Predicted probabilities enhance interpretability. Rather than relying on coefficients on latent scales, ordinal models enable direct prediction of meaningful quantities like “probability of being afraid or very afraid.”

13.2 Practical Recommendations

  1. Abandon linear models for ordinal outcomes regardless of interpretability concerns
  2. Start with Bayesian multilevel ordinal models as the primary approach
  3. Use item-specific models as robust alternatives when multilevel convergence fails
  4. Always test proportional odds assumptions and consider category-specific models when violated
  5. Focus on predicted probabilities rather than model coefficients for substantive interpretation
  6. Leverage automatic uncertainty quantification available in Bayesian frameworks

13.3 Substantive Implications

Beyond methodological considerations, this analysis revealed important substantive findings about racial disparities in fear of police. The race effects vary meaningfully across both items (0.72 to 1.16 on the latent scale) and response categories, with larger effects for more extreme fear responses. Importantly, the item-specific analyses revealed monotonic patterns in these data; that is, race effects consistently increased with item severity. However, such monotonicity cannot be taken for granted across all applications. The scaling and aggregation approaches often used in linear modeling may mask even more consequential heterogeneity patterns that would only be revealed through item-specific, ordinal, and multilevel workflows.

This highlights a critical limitation of composite scale approaches: They assume that relationships are uniform across items and response levels. In reality, predictors may have complex, non-monotonic effects across different components of a scale. Only disaggregated (e.g., item-specific, ordinal, multilevel) approaches can detect whether effects vary by item type, severity level, or response category - patterns that could have profound theoretical and policy implications.

The tutorial demonstrates that methodological rigor and substantive insight are complementary rather than competing goals.

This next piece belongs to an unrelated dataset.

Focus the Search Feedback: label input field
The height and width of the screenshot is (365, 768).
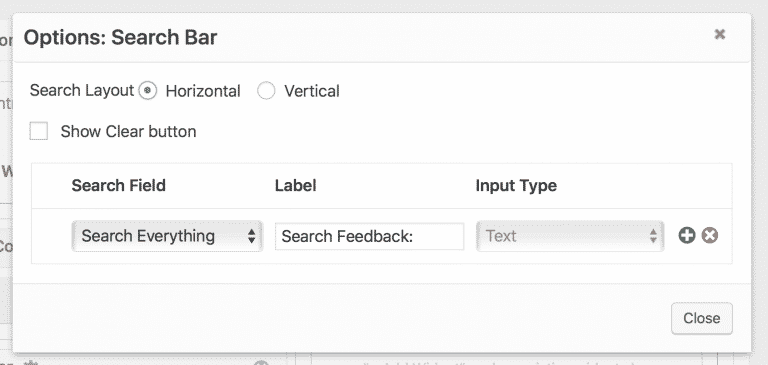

Appropriate statistical methods reveal richer, more accurate pictures of social phenomena while maintaining the interpretability that applied researchers require.

13.4 Future Directions

This framework extends naturally to more complex analyses involving multiple predictors, hierarchical data structures, and longitudinal designs. The Bayesian multilevel ordinal approach provides a foundation for sophisticated modeling while avoiding the computational and interpretive pitfalls of linear alternatives.

Most importantly, this tutorial illustrates that the choice between ordinal and linear modeling is not about statistical preferences — it’s about whether we want accurate, meaningful insights or convenient but incomplete and possibly misleading summaries of complex social realities.